Çıkarılan veriler
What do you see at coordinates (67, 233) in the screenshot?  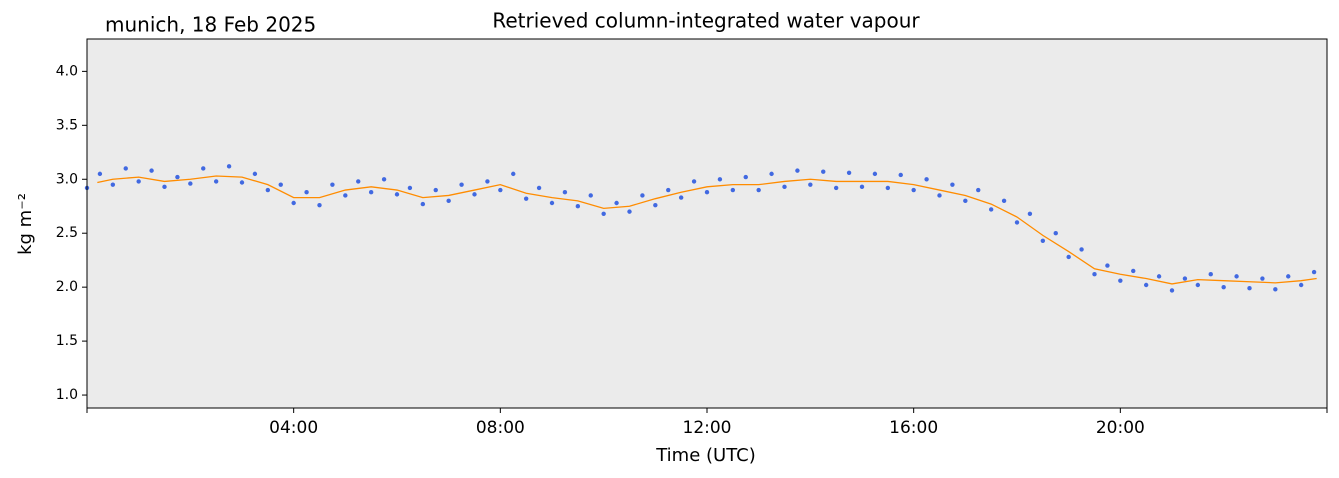 I see `y-tick-label: 2.5` at bounding box center [67, 233].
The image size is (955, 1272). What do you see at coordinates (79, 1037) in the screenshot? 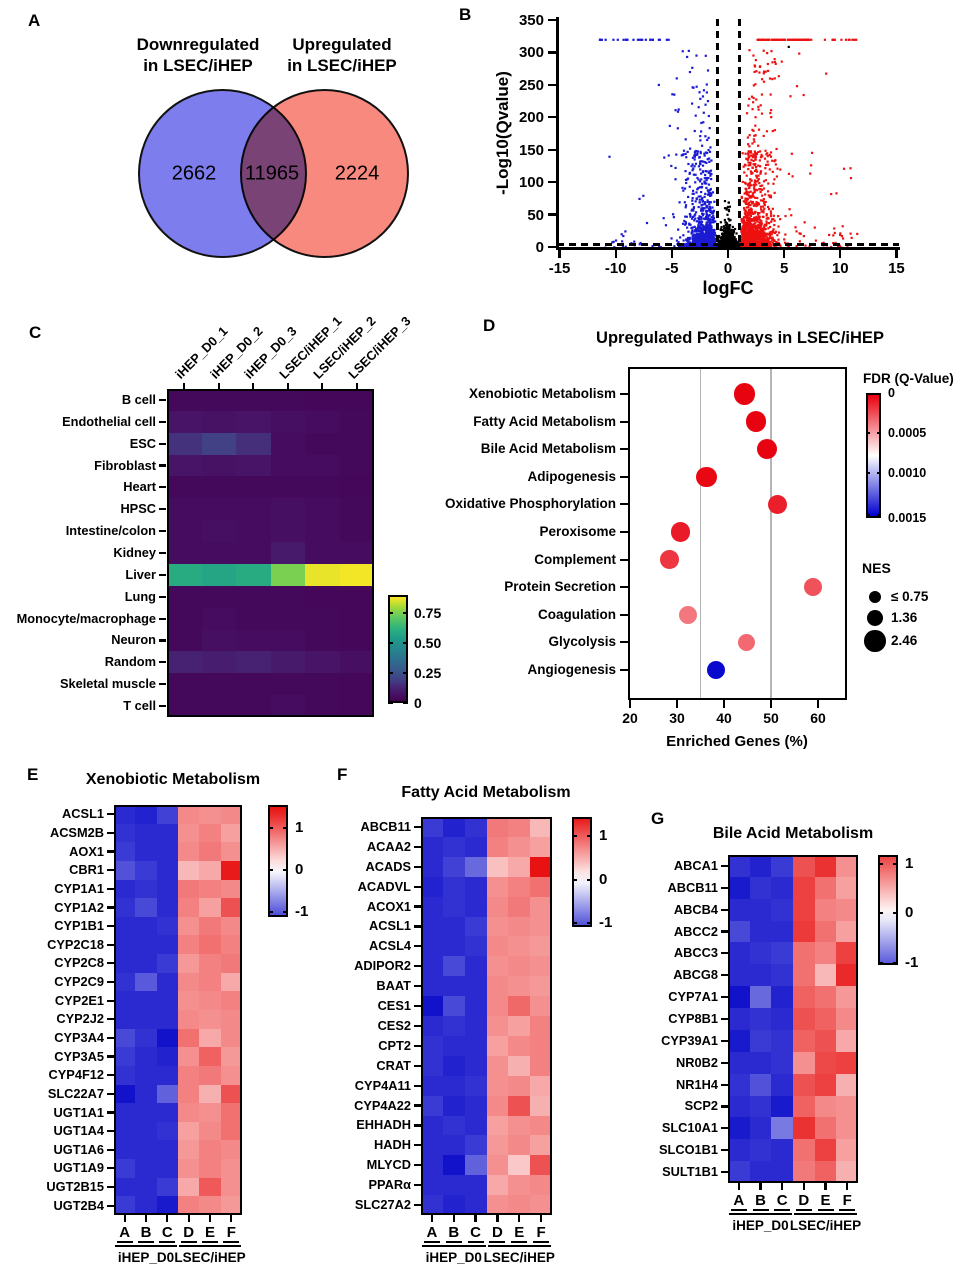
I see `gene-label: CYP3A4` at bounding box center [79, 1037].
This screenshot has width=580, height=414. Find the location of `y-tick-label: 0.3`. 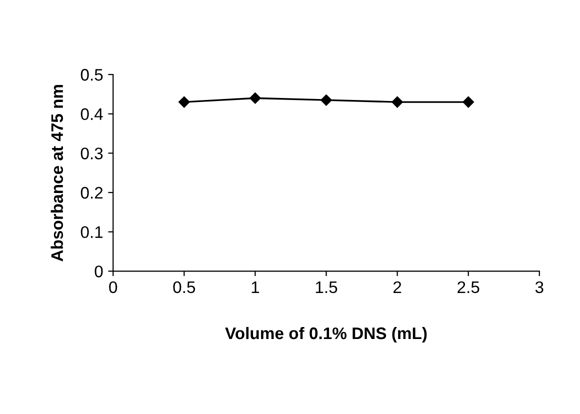

y-tick-label: 0.3 is located at coordinates (92, 154).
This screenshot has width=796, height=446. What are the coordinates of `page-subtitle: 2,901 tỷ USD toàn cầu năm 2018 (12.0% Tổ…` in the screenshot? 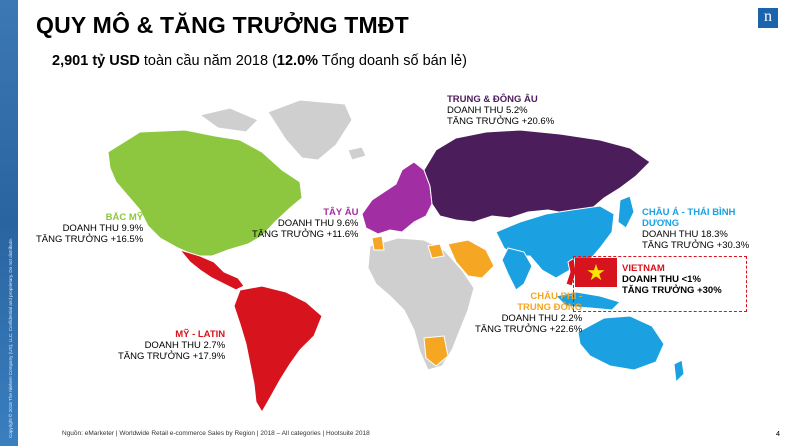 It's located at (260, 61).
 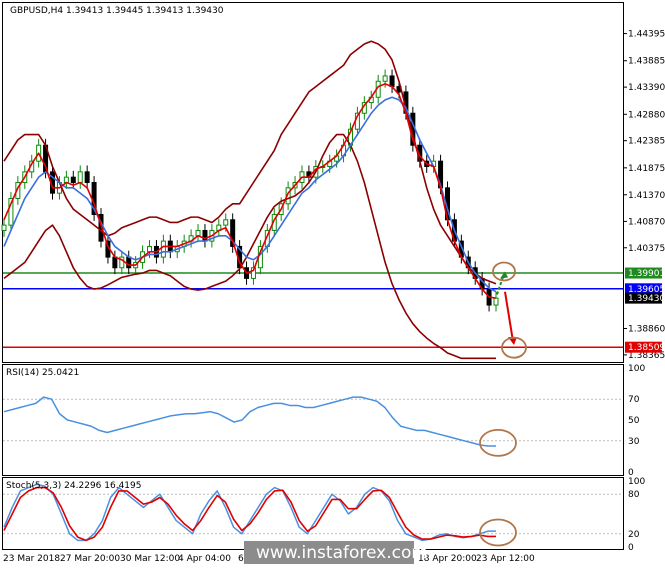 I want to click on stoch-main-line, so click(x=250, y=512).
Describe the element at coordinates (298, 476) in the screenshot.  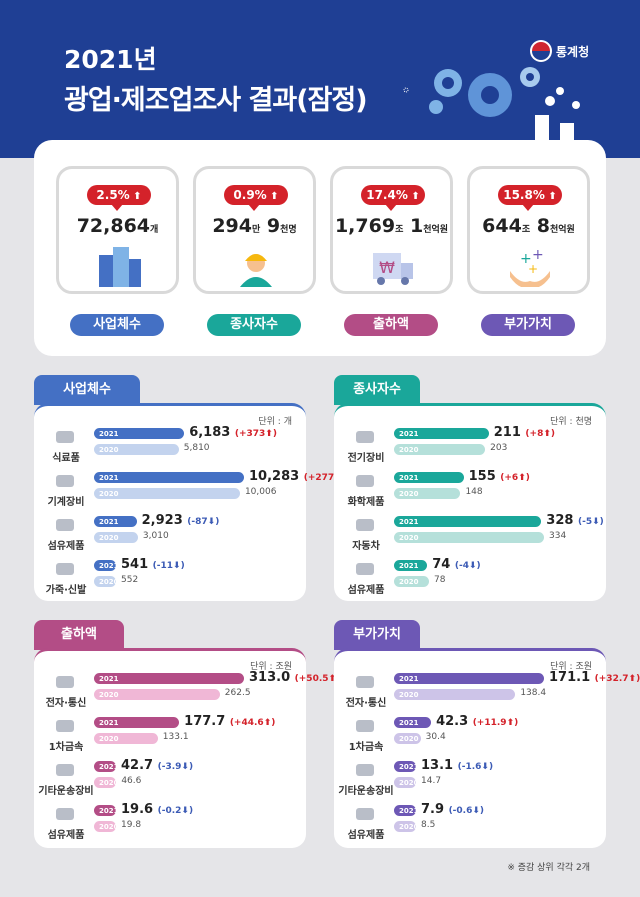
I see `value-2021: 10,283 (+277⬆)` at that location.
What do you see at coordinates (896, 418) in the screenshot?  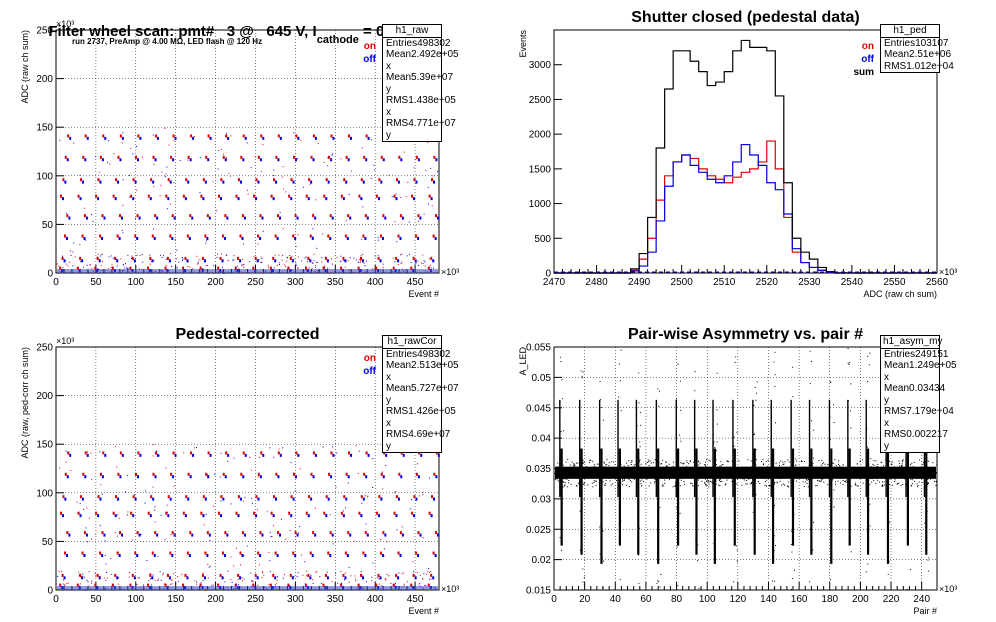 I see `stats-label: RMS x` at bounding box center [896, 418].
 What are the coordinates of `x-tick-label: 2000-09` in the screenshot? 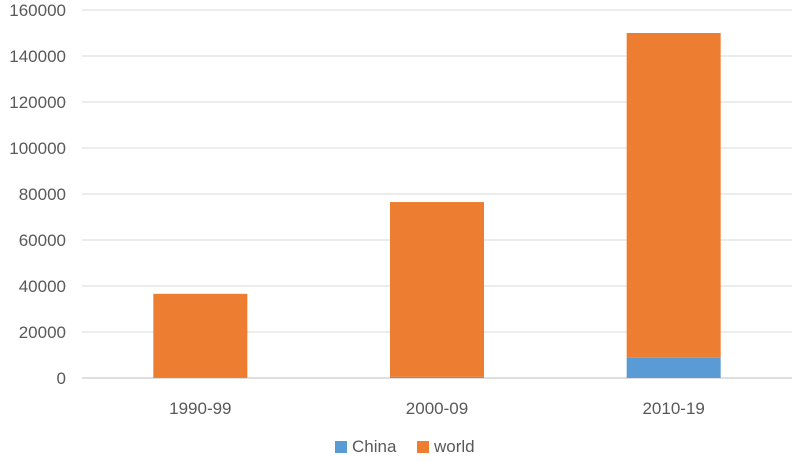 It's located at (437, 408).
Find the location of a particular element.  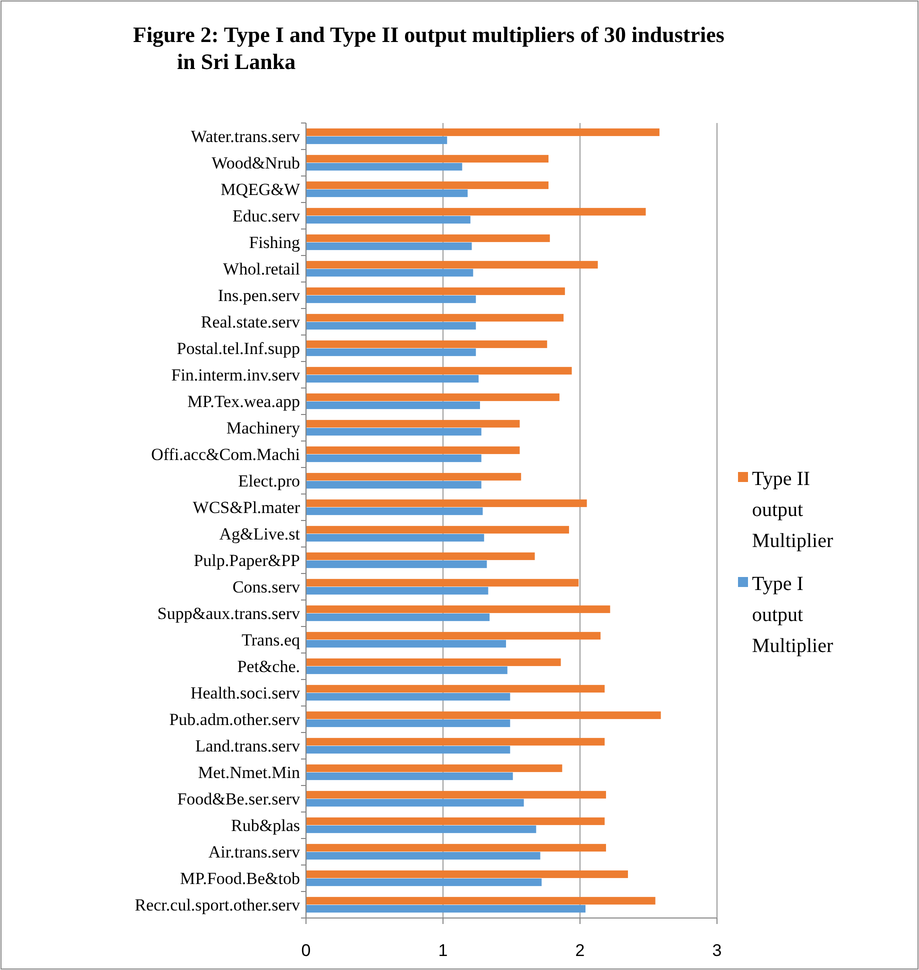

y-tick-label: Wood&Nrub is located at coordinates (256, 164).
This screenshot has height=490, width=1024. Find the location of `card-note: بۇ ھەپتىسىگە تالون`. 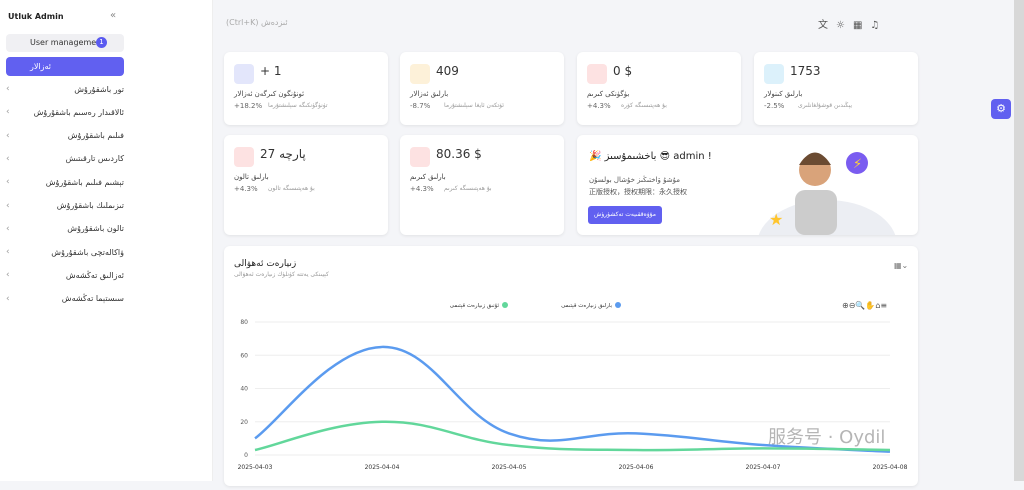

card-note: بۇ ھەپتىسىگە تالون is located at coordinates (292, 188).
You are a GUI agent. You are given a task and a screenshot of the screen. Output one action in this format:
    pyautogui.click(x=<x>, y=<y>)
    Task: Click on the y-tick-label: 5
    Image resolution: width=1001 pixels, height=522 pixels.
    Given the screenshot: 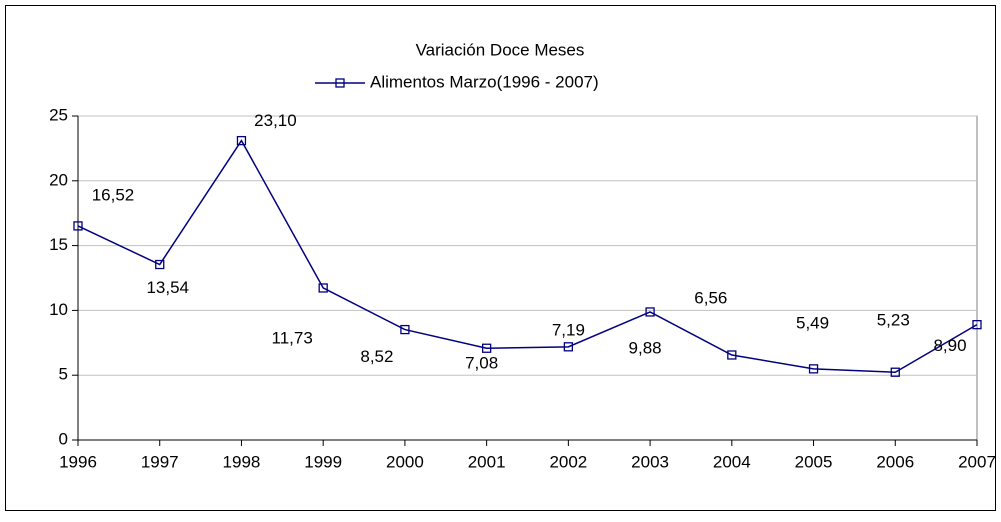 What is the action you would take?
    pyautogui.click(x=64, y=374)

Yapılacak iş
"This screenshot has height=490, width=1024." ifadesini içeren satırdan "card-note: بۇ ھەپتىسىگە تالون is" ifadesini içeren satıra kadar, iki uç satır da dahil, bu satırları değiştirmeden yazdırın. Resimleri yanıta dahil etmeyin.

Alıştırmanın çözümü
This screenshot has height=490, width=1024. Find the location of `card-note: بۇ ھەپتىسىگە تالون`. 

card-note: بۇ ھەپتىسىگە تالون is located at coordinates (292, 188).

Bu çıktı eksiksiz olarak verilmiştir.